第223章 他們的媽媽


    “我確實看了不少偵探片,所以,你不要隨便騙我,我沒那麽傻。”為了幫非人類不留痕跡地完成心願,葉蘇淺找了很多偵探、推理小說惡補過,然後去幫非人類的時候就可以盡量避開容易忽略的細節。

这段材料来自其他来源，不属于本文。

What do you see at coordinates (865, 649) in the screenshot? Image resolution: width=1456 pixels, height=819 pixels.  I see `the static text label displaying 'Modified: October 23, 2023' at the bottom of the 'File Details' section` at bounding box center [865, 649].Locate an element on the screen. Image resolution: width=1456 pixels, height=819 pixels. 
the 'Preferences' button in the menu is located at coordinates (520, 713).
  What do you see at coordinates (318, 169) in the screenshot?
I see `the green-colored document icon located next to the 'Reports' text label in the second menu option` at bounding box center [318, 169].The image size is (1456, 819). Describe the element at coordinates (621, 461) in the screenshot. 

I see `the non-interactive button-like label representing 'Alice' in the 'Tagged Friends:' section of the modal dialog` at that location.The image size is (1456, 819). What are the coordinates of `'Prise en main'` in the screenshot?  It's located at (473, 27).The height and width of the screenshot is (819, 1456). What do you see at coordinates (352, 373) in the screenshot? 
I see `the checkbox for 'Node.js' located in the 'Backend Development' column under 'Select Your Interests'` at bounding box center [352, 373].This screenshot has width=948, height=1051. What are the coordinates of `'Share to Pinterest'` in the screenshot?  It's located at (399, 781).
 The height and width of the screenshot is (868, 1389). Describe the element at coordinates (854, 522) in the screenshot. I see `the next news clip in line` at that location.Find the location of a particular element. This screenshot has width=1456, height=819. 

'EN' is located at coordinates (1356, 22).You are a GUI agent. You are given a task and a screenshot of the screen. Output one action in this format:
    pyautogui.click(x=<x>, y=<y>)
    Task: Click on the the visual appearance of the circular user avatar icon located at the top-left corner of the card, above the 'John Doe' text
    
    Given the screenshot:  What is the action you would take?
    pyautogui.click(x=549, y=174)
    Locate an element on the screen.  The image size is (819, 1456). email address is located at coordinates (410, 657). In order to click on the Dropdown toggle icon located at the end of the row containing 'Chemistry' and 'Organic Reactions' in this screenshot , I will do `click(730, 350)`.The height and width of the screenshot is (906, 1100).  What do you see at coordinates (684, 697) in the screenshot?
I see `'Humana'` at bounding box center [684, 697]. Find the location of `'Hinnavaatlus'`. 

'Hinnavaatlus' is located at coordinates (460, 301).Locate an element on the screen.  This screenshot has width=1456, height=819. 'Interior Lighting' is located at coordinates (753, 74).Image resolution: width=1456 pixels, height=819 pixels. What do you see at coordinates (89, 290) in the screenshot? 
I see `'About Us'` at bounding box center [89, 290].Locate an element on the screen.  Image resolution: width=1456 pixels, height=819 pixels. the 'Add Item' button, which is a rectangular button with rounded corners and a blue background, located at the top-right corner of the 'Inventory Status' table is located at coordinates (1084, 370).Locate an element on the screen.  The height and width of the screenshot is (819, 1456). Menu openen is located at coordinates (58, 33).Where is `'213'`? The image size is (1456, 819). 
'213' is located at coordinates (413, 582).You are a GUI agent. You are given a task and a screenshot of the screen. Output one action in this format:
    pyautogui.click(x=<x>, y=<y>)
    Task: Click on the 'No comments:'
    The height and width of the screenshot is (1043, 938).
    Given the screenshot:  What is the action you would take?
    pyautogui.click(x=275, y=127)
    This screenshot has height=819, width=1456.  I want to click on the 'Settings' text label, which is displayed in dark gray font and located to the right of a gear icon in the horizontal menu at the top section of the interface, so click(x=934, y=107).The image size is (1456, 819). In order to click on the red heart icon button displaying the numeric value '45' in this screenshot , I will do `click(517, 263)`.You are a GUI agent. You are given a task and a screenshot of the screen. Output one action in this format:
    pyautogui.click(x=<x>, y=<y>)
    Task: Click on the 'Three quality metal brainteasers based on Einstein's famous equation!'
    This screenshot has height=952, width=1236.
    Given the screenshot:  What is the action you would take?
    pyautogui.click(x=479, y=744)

    其實想想她都覺得自己挺無聊的,幫個鬼,至於這麽認真麽?


    “寶貝,那你到底要怎樣才肯相信我?”沃斯好頭大,他的妹妹防備心怎麽這麽重啊啊啊啊?


    認個妹妹怎麽就這麽難?


    他看起來就那麽像壞人嗎?


    “除非——”葉蘇淺提議道,“我們去重新鑒定一次,鑒定機構隨我挑!”


    “行!”沃斯答應得相當幹脆。


    他們兩個的血緣,去哪個鑒定機構都是一樣的結果。


    沃斯二話不說,給她披了件衣裳就拉著她下樓,將她塞進車裏後,沃斯丟給她一個手機:“自己定位,自己查,想去哪個鑒定機構,我帶你去。”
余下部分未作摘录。